2022 was a not good, very bad year for the stock market. Will 2023 be any better?

Investors are celebrating the end of 2022 after soaring inflation and the Federal Reserve’s aggressive rate hikes made it a brutal year for stocks.
The S&P 500 is down 20% so far this year, and with bonds simultaneously experiencing their worst year in history, there’s been nowhere to hide. After more than a decade of strong returns following the Great Financial Crisis of 2008, most investors are unaccustomed to this kind of carnage.
Between 2009 and 2021, the S&P 500’s average annual return was a hefty 16.4%, according to New York University. But don’t expect anything like these gains in 2023.
Investment banks’ average price target for the S&P 500 next year is about 4,000, suggesting shares will rise just 4%. When Fortune collected forecasts from a wider range of Wall Street economists and analysts, that number rose to 4,1[ads1]50, or an 8% gain in 2023. Still, it’s nothing most investors are used to.
While investment banks believe the S&P 500 will end 2023 just above where it stands today, Wall Street’s growing consensus is that the road there will be bumpy.
“Our main message to investors is to be careful. The Fed is trying to engineer an economic soft landing that, in our view, is highly likely to fail and cause a recession in 2023, said James Demmert, chief investment officer at Main Street Research. Fortune. “Stock indices are vulnerable at current levels.”
Watch out for a tough start to 2023
Across Wall Street, investment strategists are warning that stocks are off to a tough start to 2023 as the Fed enters the final stages of its fight against inflation. Year-on-year inflation, as measured by the consumer price index (CPI), has fallen sharply from a peak of 9.1% in June, reaching 7.1% last month.
But that didn’t stop the Fed from raising interest rates for the seventh time this year on Wednesday. Although critics argue that rate hikes are driving the US economy toward recession, Fed Chairman Jerome Powell said this week that he intends to “stay the course until the job is done.”
“Worse pain would come from a failure to raise interest rates high enough and that we allow inflation to become entrenched in the economy,” he said.
Against this backdrop, the stock market will probably struggle in the short term.
Morgan Stanley’s chief investment officer, Michael Wilson, said the S&P 500 could fall to between 3,000 and 3,300 in the first quarter — or as much as 25% below today’s level. Earnings will take a hit as companies grapple with rising borrowing costs and slowing economic growth, he said, arguing that investors are not yet anticipating the slowdown.
“Markets ignored the risk of a more hawkish Fed a year ago; the market now appears to be ignoring earnings risk,” he wrote in a research note on Monday, adding that the “risk/reward” proposition of investing in the S&P sees ” very unattractive” at the moment.
Scott Ladner, chief investment officer at Horizon Investments, said Fortune that he expects a 10% decline in S&P 500 earnings per share in the coming months as the Fed’s rate hikes slow the economy and hit corporate profits.
“We haven’t seen earnings taken down yet,” he explained. “We’re going into a period of slower growth, maybe a recession, and you just don’t get through recessions with earnings not falling at all.”
A second half comeback story?
While Wall Street consensus forecasts call for stocks to fall in the first quarter of the year, it’s a different story after that.
“We expect that when the market falls — maybe in the first quarter of the new year — we’ll start another bull market,” said Demmert of Main Street Research. “Although there may be further weakness in the first part of 2023, we expect 2023 to end with share prices significantly higher than current levels.”
Horizon Investments’ Ladner said he also expects markets to go through some “pain” in the first quarter, but after that investors can expect solid returns.
“We think the back half of the year could be pretty juicy,” he said. “Many things that were quite strong headwinds in 2022 may end up as tailwinds in 2023.”
Ladner argued that the big issues that hurt stocks this year — inflation, China’s strict zero-covid policy and the war in Ukraine — are likely to be resolved or improved in 2023, boosting markets.
The second half comeback task has become commonplace on Wall Street in recent months.
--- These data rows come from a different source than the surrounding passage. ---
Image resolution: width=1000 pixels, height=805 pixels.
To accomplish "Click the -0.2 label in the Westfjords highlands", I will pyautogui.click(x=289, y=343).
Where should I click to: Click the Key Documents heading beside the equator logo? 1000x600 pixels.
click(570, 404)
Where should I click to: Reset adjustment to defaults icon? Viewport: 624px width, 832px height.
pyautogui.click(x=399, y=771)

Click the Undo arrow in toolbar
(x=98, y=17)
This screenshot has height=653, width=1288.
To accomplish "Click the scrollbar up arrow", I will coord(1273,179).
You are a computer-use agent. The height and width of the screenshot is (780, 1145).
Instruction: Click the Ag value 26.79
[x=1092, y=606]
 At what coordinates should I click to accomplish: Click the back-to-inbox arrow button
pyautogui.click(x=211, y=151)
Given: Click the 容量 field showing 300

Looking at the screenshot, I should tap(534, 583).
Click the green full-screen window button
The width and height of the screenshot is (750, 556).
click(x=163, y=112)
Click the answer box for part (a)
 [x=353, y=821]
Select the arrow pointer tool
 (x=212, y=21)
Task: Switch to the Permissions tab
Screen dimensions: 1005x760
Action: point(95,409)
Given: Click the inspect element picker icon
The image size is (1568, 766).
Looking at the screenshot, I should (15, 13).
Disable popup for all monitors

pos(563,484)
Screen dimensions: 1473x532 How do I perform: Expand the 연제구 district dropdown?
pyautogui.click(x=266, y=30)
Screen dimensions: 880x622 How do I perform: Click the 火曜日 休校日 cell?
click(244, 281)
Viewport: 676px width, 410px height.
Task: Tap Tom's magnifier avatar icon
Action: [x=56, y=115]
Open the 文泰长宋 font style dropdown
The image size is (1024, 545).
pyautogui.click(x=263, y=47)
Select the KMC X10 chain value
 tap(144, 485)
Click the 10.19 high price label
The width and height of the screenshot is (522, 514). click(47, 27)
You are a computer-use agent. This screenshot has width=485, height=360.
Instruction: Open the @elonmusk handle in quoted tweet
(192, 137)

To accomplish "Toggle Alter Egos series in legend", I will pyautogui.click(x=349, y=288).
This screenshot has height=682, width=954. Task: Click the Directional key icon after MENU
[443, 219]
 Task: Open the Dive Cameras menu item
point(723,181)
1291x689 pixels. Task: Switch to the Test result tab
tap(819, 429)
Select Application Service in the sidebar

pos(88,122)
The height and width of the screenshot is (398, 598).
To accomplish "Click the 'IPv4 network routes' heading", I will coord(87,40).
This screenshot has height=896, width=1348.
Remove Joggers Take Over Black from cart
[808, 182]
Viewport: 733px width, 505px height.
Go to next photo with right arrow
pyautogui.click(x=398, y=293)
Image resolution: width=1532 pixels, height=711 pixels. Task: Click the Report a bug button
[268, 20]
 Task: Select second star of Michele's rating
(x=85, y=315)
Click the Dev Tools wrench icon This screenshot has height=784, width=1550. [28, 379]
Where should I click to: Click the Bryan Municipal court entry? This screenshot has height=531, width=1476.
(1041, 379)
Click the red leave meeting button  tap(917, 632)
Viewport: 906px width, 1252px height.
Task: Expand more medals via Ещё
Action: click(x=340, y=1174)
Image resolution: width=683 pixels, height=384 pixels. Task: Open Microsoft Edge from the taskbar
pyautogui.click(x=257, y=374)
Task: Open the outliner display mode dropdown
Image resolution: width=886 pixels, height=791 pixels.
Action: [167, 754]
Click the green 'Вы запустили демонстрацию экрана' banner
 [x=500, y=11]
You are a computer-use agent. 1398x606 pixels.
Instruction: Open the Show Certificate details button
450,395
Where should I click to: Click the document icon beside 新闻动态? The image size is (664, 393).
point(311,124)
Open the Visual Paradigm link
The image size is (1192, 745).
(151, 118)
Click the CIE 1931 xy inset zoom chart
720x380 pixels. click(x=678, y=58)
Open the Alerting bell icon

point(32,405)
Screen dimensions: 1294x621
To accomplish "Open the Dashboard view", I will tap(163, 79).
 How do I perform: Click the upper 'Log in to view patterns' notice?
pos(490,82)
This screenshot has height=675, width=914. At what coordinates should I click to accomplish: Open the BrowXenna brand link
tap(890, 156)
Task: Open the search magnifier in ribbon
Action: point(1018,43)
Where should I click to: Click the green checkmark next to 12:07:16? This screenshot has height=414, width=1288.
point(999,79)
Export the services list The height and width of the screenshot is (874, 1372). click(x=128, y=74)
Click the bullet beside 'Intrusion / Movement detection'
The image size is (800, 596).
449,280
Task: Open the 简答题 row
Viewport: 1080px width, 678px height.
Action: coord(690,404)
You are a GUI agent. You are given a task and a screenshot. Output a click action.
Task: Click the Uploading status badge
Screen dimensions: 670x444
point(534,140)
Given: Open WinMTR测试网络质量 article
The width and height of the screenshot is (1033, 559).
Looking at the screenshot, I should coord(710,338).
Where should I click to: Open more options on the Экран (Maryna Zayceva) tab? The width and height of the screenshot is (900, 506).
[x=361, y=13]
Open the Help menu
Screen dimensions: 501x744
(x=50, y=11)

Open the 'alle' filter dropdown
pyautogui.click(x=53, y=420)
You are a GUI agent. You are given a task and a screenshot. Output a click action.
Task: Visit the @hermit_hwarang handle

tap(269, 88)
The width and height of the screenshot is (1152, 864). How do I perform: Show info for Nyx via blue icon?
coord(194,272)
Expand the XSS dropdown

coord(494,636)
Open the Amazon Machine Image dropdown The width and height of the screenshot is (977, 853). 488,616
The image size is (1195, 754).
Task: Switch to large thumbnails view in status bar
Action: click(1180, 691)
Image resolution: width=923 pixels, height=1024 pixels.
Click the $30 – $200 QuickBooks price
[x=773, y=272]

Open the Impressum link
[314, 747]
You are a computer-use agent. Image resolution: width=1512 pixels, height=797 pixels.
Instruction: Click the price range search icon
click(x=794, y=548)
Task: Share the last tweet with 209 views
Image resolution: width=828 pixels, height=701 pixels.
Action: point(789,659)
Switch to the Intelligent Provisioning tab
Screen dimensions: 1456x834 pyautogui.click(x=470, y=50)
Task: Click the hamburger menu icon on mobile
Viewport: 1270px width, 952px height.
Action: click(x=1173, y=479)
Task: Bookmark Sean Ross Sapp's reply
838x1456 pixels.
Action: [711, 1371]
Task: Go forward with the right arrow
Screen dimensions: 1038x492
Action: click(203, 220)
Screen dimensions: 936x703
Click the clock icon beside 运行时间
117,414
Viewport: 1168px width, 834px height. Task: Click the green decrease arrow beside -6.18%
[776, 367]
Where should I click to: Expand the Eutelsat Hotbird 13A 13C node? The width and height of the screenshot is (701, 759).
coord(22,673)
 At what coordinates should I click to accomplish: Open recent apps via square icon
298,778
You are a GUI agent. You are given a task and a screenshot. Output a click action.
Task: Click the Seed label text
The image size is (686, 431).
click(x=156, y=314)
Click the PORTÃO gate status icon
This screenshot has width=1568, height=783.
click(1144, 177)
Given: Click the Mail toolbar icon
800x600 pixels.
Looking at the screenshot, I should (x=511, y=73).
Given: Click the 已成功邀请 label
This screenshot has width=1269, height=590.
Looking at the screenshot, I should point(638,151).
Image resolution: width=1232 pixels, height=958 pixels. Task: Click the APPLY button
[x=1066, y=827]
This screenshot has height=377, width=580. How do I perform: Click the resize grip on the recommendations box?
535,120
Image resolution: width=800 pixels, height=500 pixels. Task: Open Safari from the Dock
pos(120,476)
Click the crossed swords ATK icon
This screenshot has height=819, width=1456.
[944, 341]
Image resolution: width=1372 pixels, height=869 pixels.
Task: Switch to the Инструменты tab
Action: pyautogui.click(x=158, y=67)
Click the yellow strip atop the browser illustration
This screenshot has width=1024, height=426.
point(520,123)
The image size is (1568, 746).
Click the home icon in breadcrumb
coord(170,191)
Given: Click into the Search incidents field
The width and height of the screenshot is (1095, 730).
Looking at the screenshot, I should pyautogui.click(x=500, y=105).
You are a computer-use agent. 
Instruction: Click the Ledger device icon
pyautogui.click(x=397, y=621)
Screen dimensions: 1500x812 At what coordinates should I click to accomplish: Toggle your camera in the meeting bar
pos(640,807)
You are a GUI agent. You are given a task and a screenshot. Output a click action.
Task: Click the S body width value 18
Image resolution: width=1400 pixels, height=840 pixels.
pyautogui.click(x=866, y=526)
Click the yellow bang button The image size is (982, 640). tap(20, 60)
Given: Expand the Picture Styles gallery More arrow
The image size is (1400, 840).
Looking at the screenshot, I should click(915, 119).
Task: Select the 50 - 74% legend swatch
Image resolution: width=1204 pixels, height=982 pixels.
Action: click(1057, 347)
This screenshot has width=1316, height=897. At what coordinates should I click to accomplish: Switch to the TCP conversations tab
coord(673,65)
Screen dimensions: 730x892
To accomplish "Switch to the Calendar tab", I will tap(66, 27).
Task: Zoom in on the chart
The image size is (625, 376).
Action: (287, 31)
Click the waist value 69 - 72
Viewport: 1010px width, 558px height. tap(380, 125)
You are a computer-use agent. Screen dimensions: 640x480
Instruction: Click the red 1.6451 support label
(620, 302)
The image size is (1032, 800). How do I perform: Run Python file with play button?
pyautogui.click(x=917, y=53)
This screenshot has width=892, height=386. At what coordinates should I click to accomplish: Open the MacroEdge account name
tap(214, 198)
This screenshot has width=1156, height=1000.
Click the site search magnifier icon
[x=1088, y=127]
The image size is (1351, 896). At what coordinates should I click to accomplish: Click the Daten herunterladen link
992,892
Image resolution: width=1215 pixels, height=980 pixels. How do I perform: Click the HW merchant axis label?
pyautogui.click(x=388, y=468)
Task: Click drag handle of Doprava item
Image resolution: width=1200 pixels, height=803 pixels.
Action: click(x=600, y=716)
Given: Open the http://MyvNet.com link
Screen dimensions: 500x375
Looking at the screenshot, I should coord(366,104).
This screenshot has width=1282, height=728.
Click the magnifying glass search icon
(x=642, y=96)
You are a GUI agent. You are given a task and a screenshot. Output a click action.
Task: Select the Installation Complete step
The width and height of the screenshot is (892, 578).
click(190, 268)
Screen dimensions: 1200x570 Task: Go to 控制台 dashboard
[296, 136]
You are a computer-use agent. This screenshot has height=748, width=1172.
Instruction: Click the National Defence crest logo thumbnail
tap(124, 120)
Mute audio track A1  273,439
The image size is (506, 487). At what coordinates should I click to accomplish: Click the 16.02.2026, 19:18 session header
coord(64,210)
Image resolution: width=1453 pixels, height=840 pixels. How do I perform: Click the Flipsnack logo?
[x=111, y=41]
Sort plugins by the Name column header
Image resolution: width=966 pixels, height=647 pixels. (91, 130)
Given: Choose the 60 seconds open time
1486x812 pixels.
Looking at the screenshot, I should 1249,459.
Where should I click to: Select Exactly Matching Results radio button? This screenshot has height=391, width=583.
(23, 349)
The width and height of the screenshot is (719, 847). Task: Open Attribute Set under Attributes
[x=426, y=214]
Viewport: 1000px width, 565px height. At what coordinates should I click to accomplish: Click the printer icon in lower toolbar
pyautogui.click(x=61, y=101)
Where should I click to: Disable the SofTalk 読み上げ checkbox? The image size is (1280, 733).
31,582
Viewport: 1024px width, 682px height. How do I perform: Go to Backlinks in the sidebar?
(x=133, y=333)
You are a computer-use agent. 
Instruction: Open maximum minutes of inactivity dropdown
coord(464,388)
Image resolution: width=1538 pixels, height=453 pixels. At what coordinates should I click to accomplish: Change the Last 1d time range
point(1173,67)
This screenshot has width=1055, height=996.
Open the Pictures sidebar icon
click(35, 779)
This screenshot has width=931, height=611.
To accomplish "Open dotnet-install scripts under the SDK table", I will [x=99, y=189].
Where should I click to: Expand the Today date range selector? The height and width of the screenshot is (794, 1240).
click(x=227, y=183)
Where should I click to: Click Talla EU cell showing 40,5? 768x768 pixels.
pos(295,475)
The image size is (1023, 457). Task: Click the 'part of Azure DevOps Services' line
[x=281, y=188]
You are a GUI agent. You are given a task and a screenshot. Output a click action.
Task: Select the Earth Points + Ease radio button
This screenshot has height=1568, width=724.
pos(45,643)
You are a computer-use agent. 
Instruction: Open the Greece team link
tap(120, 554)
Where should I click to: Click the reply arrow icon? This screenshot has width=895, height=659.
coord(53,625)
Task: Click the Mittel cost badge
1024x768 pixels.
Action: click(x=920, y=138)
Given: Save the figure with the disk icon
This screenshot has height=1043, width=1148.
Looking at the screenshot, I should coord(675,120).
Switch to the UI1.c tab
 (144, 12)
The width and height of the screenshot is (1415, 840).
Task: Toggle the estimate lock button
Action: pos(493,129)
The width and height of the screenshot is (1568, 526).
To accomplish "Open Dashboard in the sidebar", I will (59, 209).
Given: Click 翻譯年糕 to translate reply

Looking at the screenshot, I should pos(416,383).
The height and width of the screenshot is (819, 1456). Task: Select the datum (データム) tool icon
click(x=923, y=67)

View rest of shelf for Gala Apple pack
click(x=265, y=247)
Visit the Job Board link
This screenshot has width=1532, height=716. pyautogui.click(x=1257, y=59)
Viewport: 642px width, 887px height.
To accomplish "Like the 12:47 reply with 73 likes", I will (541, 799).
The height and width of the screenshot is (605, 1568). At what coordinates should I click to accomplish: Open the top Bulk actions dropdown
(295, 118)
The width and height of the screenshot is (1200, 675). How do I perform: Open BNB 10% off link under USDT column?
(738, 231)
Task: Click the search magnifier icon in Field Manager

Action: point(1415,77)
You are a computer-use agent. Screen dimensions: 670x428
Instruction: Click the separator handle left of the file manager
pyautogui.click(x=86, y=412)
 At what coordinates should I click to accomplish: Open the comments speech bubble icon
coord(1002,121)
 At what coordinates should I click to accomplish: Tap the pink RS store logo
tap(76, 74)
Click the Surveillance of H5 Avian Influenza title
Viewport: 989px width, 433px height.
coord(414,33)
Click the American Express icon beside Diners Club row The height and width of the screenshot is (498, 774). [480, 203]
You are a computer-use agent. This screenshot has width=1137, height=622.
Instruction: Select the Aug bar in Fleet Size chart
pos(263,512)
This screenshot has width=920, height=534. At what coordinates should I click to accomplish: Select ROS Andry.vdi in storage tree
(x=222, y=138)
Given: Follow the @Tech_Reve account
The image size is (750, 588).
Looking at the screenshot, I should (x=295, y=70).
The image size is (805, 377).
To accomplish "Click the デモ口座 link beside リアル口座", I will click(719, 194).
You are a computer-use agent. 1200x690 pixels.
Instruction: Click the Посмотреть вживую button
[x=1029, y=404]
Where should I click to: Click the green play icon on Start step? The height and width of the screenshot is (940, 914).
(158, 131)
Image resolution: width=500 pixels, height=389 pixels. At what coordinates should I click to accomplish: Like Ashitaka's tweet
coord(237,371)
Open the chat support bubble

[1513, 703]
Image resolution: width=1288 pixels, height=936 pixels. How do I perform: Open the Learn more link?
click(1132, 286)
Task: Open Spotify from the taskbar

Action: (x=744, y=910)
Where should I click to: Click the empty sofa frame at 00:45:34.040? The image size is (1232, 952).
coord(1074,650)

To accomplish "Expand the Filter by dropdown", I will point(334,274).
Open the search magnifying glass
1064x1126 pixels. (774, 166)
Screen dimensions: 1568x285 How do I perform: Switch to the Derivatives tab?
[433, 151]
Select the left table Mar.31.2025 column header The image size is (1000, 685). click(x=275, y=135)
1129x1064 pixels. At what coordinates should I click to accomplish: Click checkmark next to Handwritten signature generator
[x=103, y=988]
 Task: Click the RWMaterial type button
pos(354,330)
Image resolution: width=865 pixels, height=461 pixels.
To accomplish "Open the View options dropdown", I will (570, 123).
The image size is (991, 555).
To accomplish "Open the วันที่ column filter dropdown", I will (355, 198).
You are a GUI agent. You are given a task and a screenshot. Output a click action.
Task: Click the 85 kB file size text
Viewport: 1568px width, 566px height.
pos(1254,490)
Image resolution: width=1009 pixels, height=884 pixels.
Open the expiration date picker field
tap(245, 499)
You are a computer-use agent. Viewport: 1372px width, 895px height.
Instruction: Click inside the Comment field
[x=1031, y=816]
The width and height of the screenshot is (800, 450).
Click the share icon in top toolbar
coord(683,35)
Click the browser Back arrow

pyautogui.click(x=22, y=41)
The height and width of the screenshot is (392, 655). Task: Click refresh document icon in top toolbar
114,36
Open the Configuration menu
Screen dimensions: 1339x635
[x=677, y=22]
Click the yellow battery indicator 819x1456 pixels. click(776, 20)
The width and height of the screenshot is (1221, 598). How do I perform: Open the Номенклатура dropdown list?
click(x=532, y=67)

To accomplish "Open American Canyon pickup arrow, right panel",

Economists, investment banks and hedge funders are all warning that stocks – and the economy – are likely to struggle in the first half of the year and then rebound.
Morgan Stanley’s Wilson argues that after falling to 3,000, the S&P 500 could rise to 3,900 by the end of next year as inflation falls rapidly, prompting the Fed to halt its rate hikes as early as January.
While a second-half comeback story may seem to fly in the face of the consistent recession predictions from Wall Street this year, Ladner pointed out that stocks can actually perform well during recessions.
“Most of the retail business doesn’t understand that, but it’s the run-up to the recession and the first part of the recession that usually gives the markets trouble,” he said.
Ladner also argued that forecasts that stocks will be flat for a decade due to persistent inflation, deglobalization and rising interest rates strike him as “bets against innovation.”
“That’s a bad idea,” he said. “Just historically, it’s always been a bad idea in this country. So it’s not a bet we’re taking.”